> What the exercise asks
Please show every line in the entries below that includes the word "Given".

> Data excerpts
== Segment start ==
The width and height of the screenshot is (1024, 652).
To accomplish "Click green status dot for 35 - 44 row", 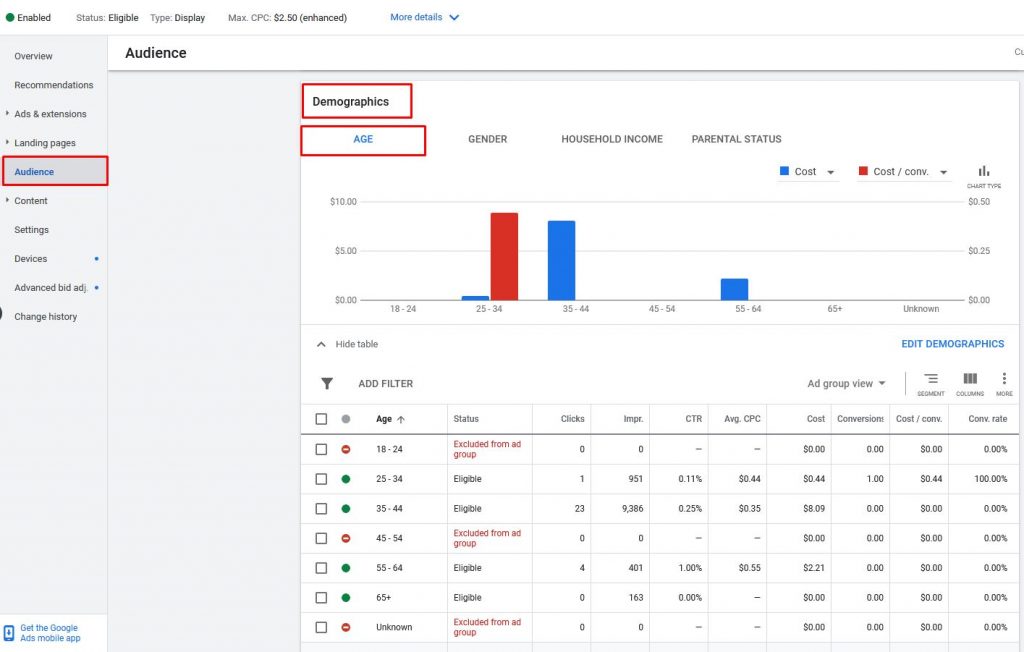I will tap(346, 509).
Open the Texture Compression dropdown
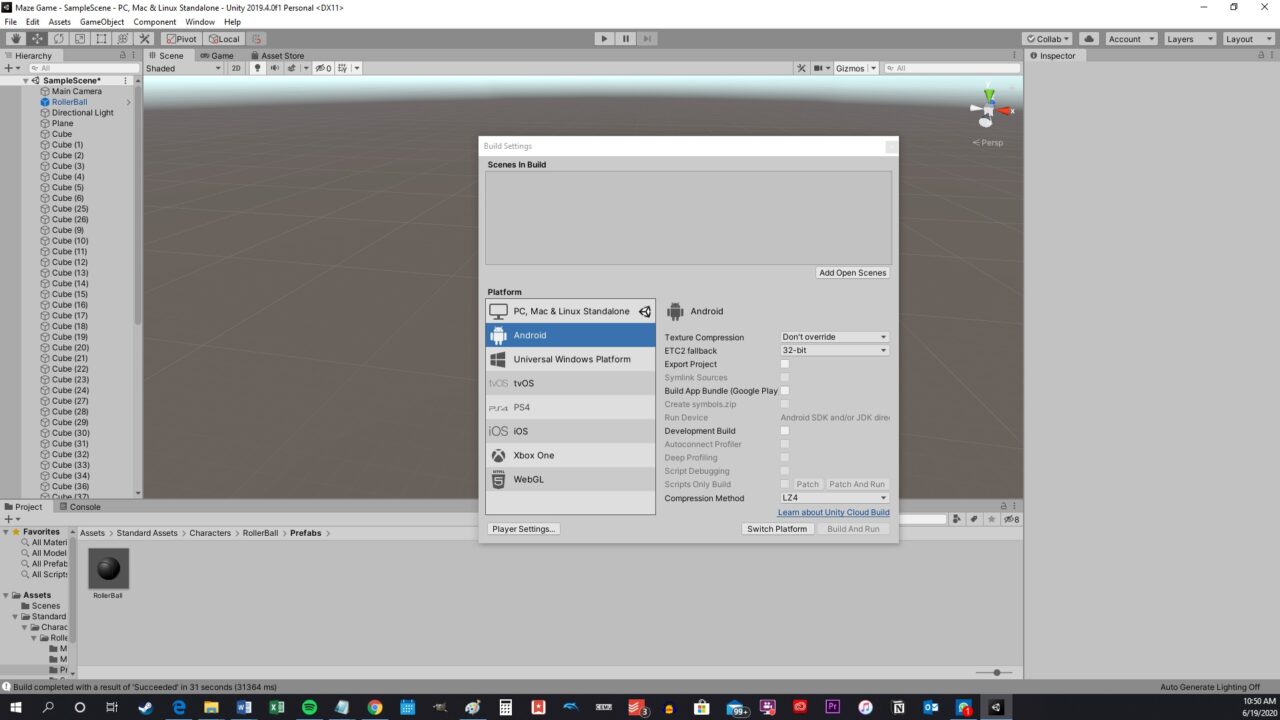The height and width of the screenshot is (720, 1280). point(833,337)
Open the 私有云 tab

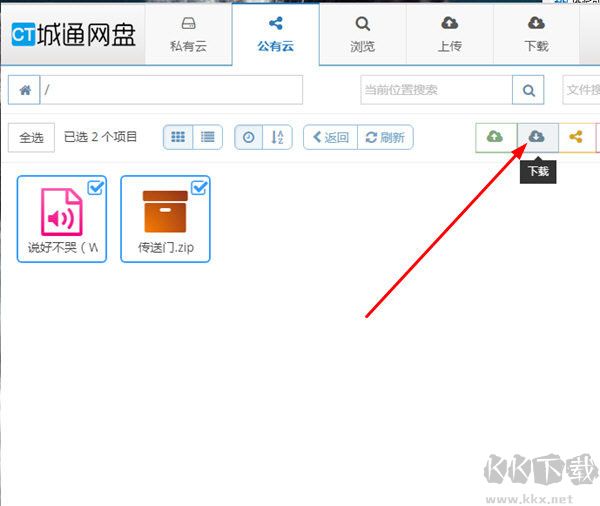click(187, 34)
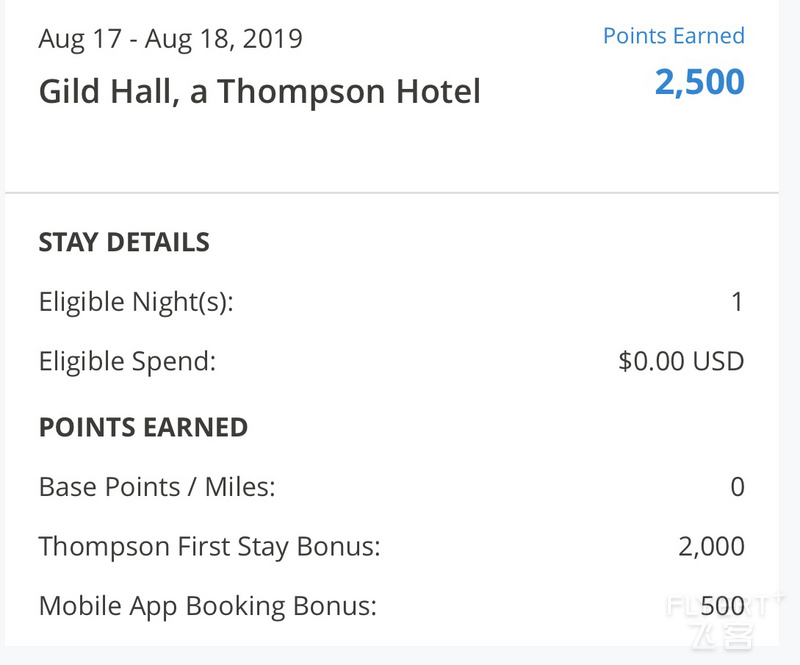Click the Flyert watermark logo
The height and width of the screenshot is (665, 800).
[x=723, y=620]
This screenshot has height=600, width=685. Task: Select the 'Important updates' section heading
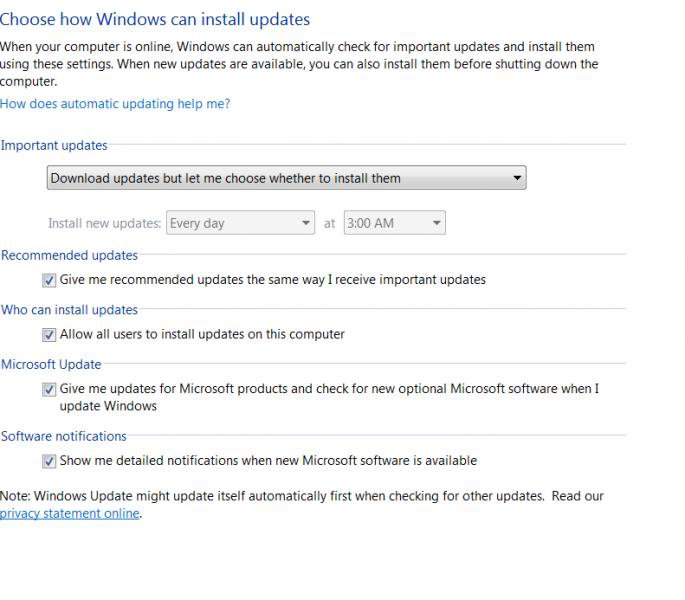click(x=54, y=145)
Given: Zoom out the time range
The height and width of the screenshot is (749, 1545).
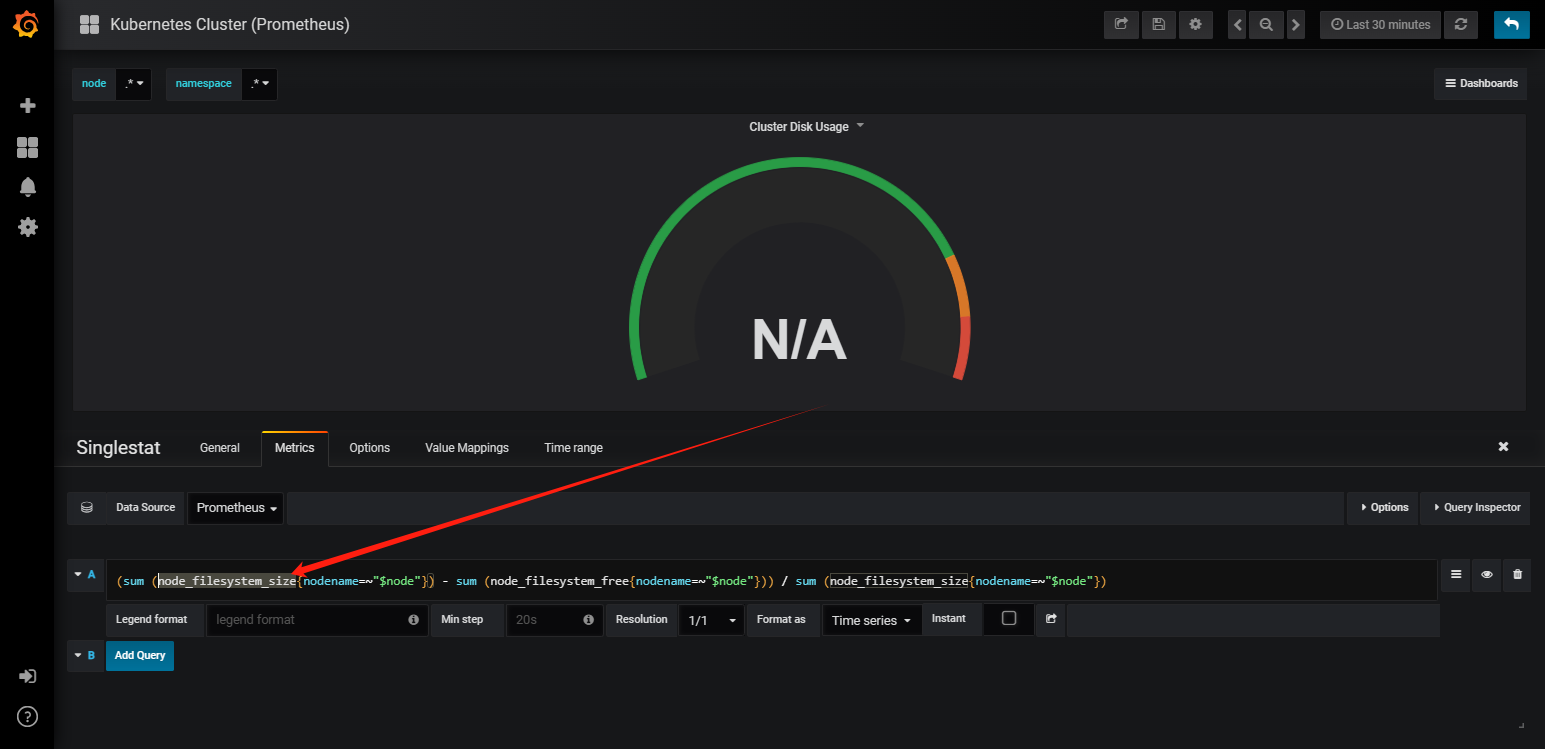Looking at the screenshot, I should pos(1266,25).
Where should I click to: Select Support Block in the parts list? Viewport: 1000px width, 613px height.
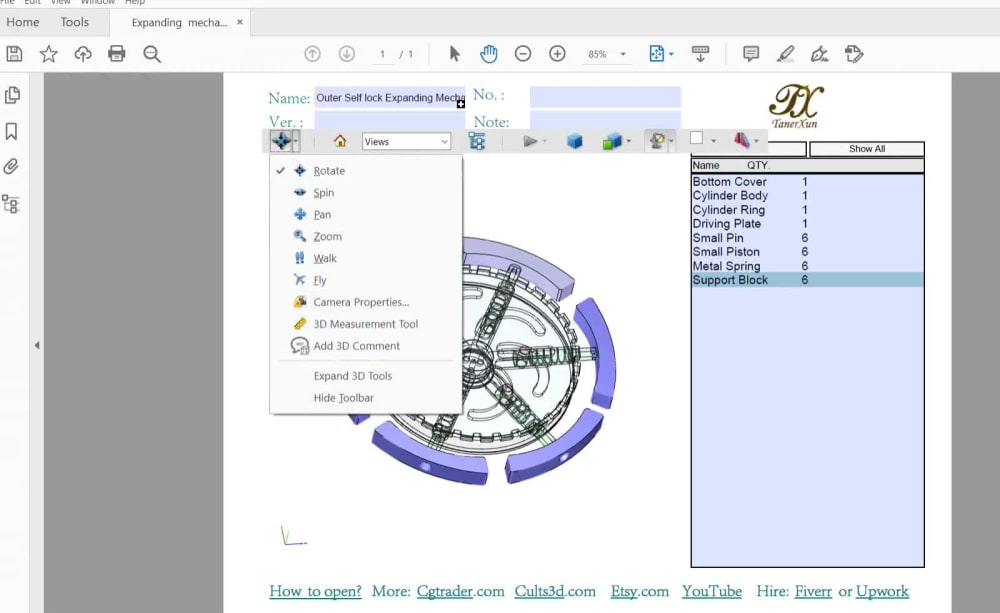732,280
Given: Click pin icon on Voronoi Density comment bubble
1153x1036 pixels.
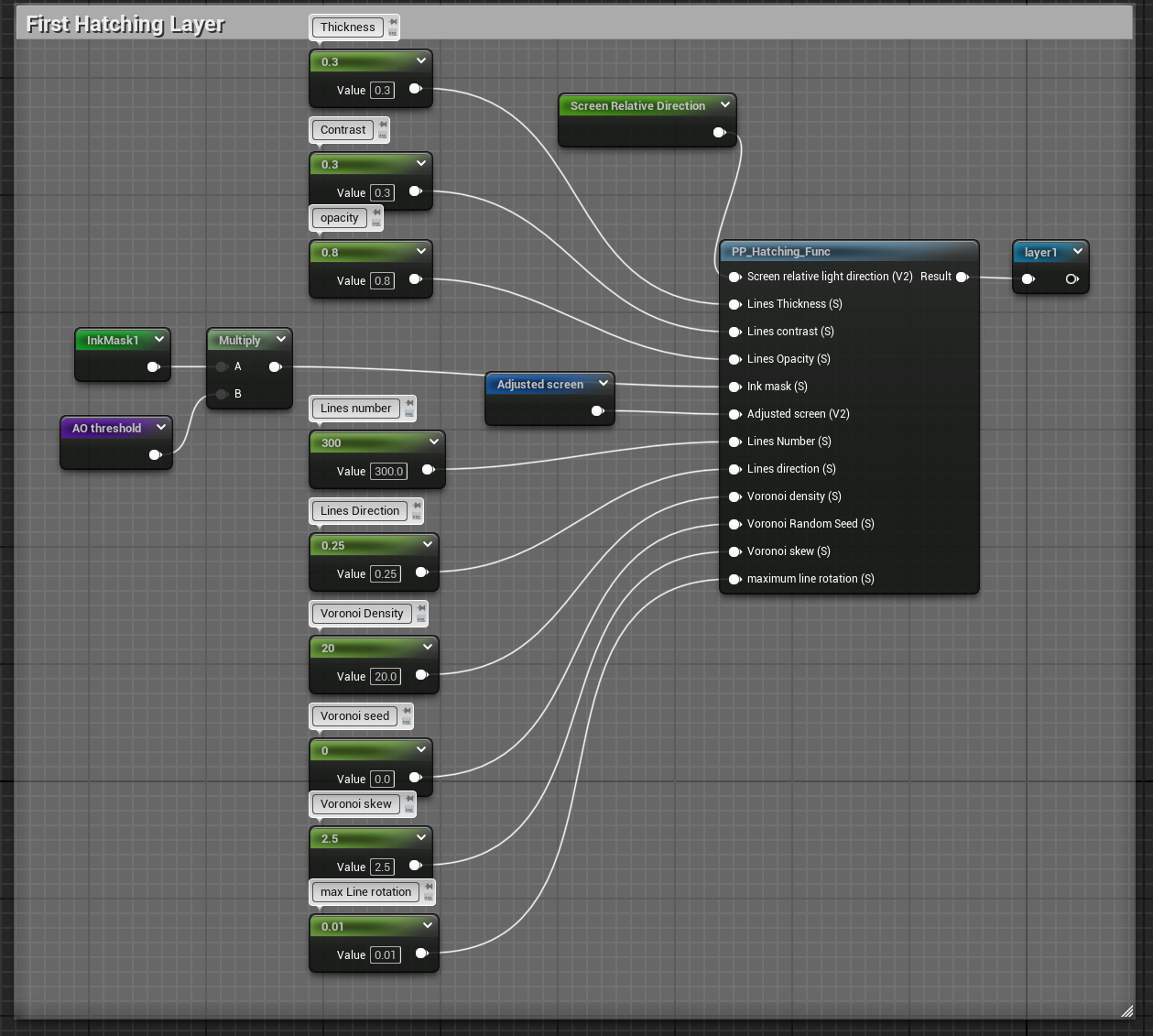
== Segment end ==
> Expected answer
Given: Zoom out the time range
Given: Click pin icon on Voronoi Density comment bubble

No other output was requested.